EXERCISE MATERIALS
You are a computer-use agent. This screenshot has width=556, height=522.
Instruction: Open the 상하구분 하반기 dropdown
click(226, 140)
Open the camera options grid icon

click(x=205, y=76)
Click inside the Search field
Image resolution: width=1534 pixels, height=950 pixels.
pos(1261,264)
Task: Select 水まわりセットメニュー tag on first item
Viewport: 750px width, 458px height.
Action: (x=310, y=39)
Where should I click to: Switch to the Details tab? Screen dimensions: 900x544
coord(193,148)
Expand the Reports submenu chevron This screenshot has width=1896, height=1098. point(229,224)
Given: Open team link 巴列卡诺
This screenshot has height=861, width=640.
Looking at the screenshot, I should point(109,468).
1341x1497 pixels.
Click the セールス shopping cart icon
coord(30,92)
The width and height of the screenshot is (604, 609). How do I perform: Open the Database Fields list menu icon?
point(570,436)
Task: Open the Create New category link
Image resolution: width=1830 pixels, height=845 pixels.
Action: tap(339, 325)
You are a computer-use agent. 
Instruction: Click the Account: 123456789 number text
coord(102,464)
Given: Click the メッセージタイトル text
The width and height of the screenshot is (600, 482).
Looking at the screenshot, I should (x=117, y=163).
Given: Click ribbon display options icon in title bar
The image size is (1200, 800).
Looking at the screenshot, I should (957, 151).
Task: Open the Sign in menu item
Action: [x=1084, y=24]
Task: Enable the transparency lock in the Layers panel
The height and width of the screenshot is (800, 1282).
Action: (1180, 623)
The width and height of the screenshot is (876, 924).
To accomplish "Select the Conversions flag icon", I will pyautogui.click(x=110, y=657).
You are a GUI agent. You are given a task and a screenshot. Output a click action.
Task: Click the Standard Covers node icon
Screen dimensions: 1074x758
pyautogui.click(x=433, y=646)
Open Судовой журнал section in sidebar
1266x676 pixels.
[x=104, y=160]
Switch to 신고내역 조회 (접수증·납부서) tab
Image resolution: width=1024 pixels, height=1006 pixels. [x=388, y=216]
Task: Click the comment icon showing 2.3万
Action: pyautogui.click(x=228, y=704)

REQUIRED ACTION
Lines with the word "Select" in them: report all of these from the listing above.

SOLUTION
Task: Select 水まわりセットメニュー tag on first item
To accomplish "Select the Conversions flag icon", I will pyautogui.click(x=110, y=657).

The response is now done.